Reproduce the lines of the records below verbatim, starting with the line containing "You are a computer-use agent. 666x316 pixels." and continuing through the line containing "click(387, 72)", with both of those lines included.

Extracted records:
*****

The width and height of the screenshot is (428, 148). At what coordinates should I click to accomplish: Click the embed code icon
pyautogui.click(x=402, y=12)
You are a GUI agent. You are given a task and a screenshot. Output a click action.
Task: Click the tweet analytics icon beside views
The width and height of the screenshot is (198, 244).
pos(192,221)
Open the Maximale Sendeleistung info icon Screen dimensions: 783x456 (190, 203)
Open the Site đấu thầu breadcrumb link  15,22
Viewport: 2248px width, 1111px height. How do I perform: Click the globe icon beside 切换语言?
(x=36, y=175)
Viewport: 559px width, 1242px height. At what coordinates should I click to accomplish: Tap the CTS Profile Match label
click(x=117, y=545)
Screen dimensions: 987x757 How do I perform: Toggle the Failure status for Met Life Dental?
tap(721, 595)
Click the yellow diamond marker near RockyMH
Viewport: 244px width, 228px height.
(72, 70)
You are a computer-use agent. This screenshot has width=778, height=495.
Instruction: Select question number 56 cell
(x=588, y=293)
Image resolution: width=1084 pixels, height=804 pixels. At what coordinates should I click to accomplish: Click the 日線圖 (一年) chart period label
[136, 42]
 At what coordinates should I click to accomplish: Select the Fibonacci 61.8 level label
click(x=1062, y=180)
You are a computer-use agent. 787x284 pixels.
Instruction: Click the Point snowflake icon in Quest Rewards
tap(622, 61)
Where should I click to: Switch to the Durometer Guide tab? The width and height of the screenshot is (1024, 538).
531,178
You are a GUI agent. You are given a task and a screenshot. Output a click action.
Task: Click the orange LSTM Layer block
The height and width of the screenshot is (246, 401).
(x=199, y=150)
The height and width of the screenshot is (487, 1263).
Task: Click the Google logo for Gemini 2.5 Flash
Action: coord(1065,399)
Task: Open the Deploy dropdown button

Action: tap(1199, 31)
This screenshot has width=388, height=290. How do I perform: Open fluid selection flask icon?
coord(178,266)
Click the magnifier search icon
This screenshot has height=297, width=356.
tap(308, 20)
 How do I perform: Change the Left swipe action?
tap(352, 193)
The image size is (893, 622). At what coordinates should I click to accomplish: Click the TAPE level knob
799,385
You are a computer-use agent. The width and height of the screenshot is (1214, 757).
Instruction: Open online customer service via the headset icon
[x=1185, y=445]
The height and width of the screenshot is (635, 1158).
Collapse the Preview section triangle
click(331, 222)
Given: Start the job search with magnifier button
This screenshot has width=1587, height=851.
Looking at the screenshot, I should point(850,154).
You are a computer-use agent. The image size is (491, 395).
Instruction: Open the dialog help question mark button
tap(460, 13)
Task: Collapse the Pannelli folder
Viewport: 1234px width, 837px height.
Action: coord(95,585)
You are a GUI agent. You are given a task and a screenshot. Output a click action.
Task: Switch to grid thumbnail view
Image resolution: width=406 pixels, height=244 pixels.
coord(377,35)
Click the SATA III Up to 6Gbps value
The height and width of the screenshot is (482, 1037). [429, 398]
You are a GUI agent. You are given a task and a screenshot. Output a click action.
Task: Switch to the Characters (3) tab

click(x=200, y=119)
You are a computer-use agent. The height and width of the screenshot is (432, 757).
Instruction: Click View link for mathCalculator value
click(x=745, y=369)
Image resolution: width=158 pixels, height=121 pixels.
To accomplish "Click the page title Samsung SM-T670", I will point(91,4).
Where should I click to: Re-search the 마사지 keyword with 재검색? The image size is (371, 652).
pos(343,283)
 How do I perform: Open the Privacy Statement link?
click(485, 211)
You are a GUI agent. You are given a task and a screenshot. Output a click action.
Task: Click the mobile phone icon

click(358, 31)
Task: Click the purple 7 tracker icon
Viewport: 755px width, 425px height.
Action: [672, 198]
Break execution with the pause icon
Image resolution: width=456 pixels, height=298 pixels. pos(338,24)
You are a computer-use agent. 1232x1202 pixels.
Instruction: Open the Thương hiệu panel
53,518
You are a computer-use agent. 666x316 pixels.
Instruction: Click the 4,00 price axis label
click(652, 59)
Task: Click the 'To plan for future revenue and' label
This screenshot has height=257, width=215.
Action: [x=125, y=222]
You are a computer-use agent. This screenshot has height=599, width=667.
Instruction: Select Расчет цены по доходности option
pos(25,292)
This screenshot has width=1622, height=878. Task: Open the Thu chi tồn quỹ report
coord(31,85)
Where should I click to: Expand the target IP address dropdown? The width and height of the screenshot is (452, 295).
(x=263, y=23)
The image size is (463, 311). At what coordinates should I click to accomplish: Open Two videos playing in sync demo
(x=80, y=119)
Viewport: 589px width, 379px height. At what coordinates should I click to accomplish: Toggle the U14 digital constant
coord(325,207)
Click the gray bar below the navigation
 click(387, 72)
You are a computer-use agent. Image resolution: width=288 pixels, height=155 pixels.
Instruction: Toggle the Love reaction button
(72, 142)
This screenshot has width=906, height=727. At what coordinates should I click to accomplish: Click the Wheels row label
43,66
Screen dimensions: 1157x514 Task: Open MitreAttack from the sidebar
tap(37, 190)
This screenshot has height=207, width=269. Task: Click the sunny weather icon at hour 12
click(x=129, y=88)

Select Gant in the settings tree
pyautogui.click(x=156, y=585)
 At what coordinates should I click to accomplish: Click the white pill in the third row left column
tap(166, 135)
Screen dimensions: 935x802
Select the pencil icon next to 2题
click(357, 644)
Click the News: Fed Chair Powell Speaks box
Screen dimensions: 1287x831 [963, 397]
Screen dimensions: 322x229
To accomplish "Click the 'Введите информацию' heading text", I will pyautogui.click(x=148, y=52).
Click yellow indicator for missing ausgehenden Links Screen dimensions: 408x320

*****

FULL OUTPUT:
You are a computer-use agent. 666x316 pixels.
Instruction: Click the 4,00 price axis label
click(652, 59)
Task: Click the 'To plan for future revenue and' label
This screenshot has height=257, width=215.
Action: [x=125, y=222]
You are a computer-use agent. This screenshot has height=599, width=667.
Instruction: Select Расчет цены по доходности option
pos(25,292)
This screenshot has width=1622, height=878. Task: Open the Thu chi tồn quỹ report
coord(31,85)
Where should I click to: Expand the target IP address dropdown? The width and height of the screenshot is (452, 295).
(x=263, y=23)
The image size is (463, 311). At what coordinates should I click to accomplish: Open Two videos playing in sync demo
(x=80, y=119)
Viewport: 589px width, 379px height. At what coordinates should I click to accomplish: Toggle the U14 digital constant
coord(325,207)
Click the gray bar below the navigation
 click(387, 72)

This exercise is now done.